How to recycle at home: making a commitment to sustainability

“Recycling” is a word that now forms part of our daily lives and one which has acquired increasing importance over the last decade because of the significant contribution it can make to the long-term sustainability of the planet. By making a small effort every day, we can make a big difference, so make a note of our recommendations on how to recycle at home. Let’s achieve a more sustainable home!

Step One: separate your waste

When recycling at home, ideally you should separate your waste into 5 groups: plastic and packaging (yellow), organic waste (brown), paper and cardboard (blue), glass (green), and the rest of the waste.

To distinguish them, use bins of different colours, as this will make it easier for you to tell them apart them right away.

If your home is small, we suggest you use a single container that is divided into several compartments.

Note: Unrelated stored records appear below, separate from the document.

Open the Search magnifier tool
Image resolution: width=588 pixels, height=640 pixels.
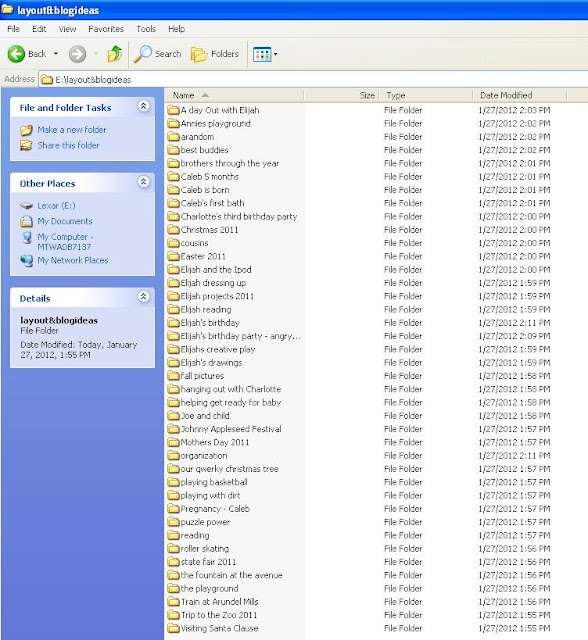tap(143, 54)
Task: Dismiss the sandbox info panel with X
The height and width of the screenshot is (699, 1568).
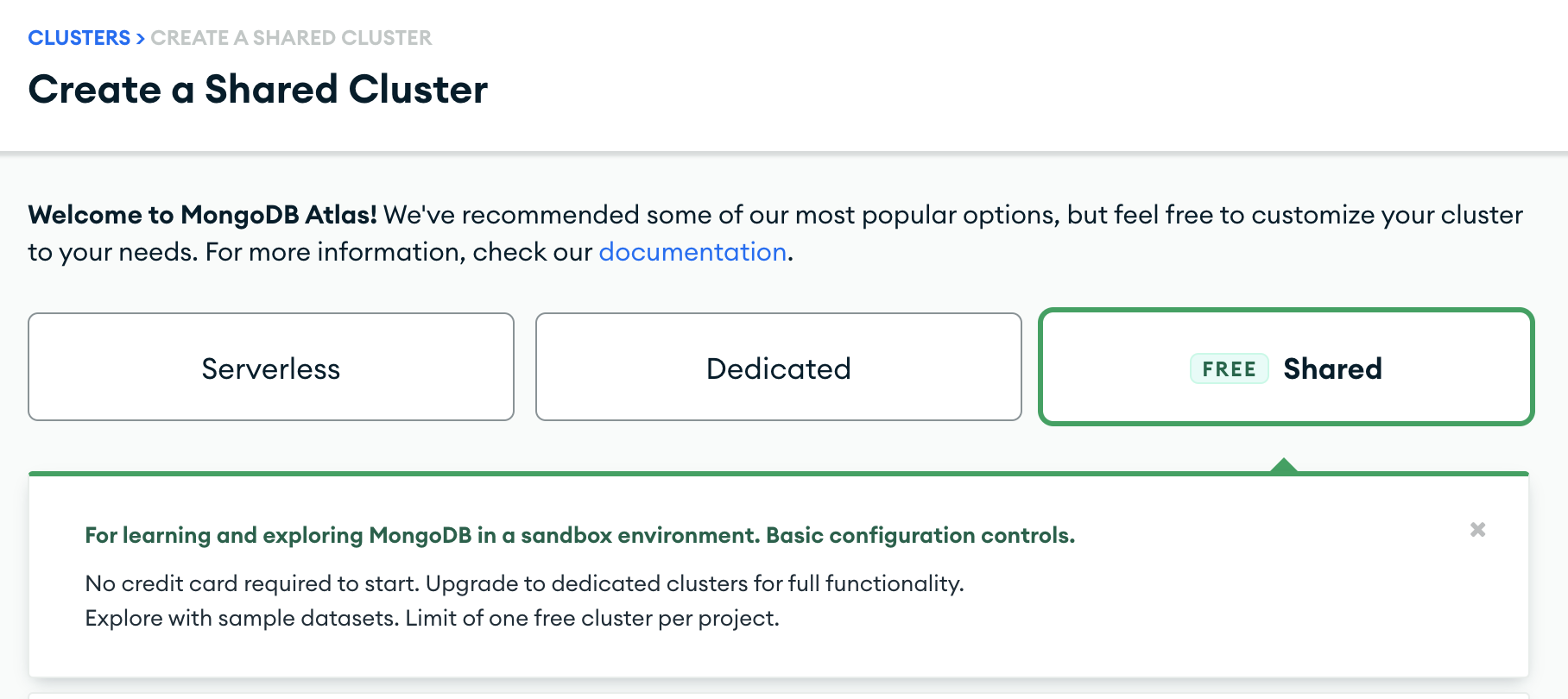Action: tap(1477, 530)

We also suggest labelling each container or compartment with the kind of waste to be deposited in each. The labels could be the same colour as each container.

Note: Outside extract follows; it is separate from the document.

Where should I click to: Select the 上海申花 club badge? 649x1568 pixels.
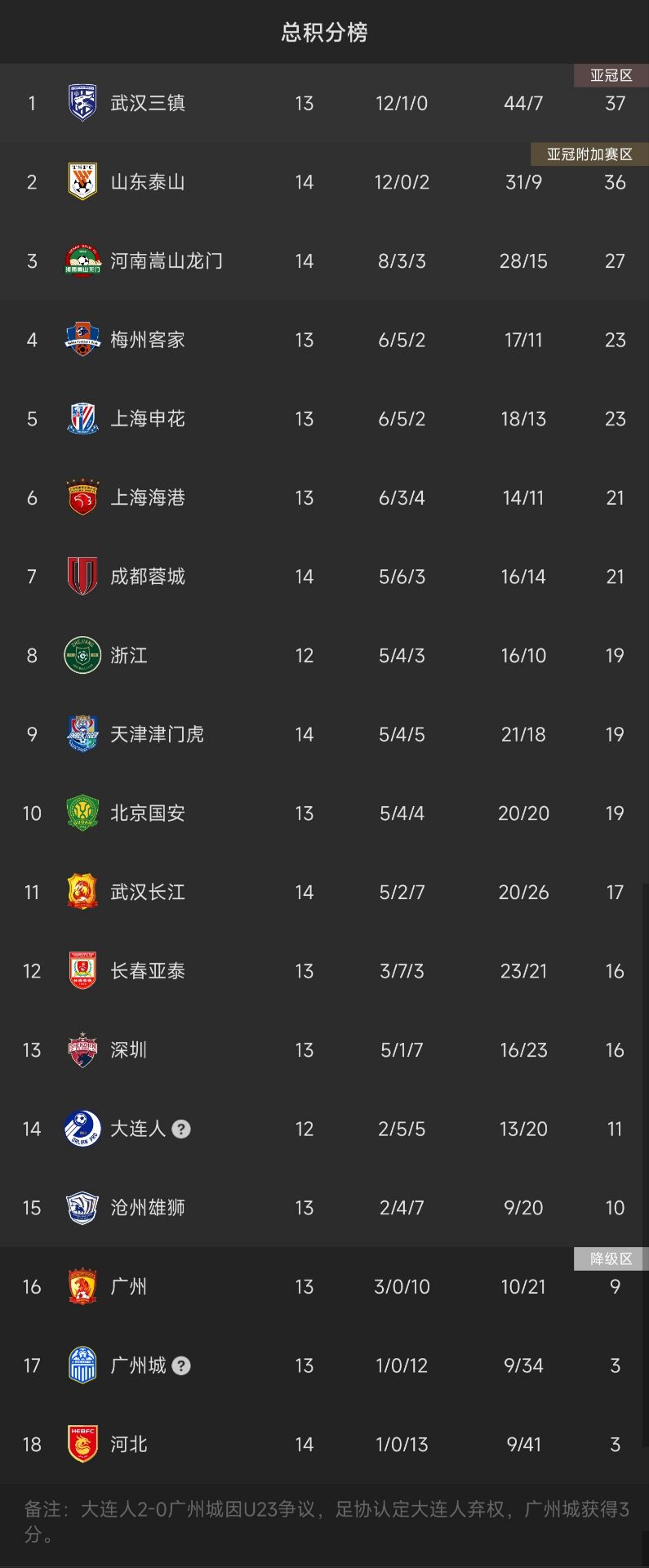82,418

Tip: Fold up packaging and cartons and “crush” the plastics so you can fit more into the containers.

The 3 “Rs” rule: beyond recycling at home

As well as recycling as much as possible, don’t forget the other 2 “Rs”: reuse and reduce. We should try to become more aware about what we can do to use less packaging and to reduce our waste. Here are a few tips:

  • Take your own reusable bag to the supermarket
  • Try to buy products with as little packaging as possible
  • Although paper towels can be more convenient, try to use cloth tea towels and serviettes whenever possible.
  • Reuse glass jars for storage, or why not make them into decorative items. How about using them as small vases for displaying wild flowers or plants?

Common mistakes when recycling at home

  • Don’t place items that are very dirty or used paper towels in the paper and cardboard container; these can be recycled with the organic waste.
  • If a glass container contained a “toxic” substance such as cleaning products, or if the glass is from a mirror, crockery or light bulbs, do not put them in the green bin. Take them to a “recycling centre” where you can leave any rubbish or waste products that cannot be disposed of in the containers in your area due to their large size or their hazardous nature. These centres also recycle other items such as domestic appliances, furniture, printer cartridges and even garden waste.
  • Have you ever thought about where to recycle such common items as the polystyrene trays on which meat or fish is sold? Do not throw them into the cardboard container! They should be recycled with the plastic.

Medicines, coffee capsules and oil: the eternal recycling conundrum

These three types of waste certainly generate a lot of confusion about how they should be recycled at home.

You can take medicines, which should never be thrown away with the rest of the rubbish, to your nearest pharmacy, as they usually have a container to dispose of any medicines that are unused or out-of-date.

Coffee capsules should also be taken to the recycling centre.

Any cooking oil that has been used for frying should not be poured down the sink or the toilet since it is highly contaminating. If possible, reuse it first and then store it in glass containers and take it to the recycling centre in your town.


Interesting fact to raise our awareness: did you know that, according to Ecoembes, for every 6 tins or plastic bottles we recycle, we can counteract the pollution produced by an exhaust pipe every ten minutes? We hope you have found these recommendations on how to recycle at home helpful.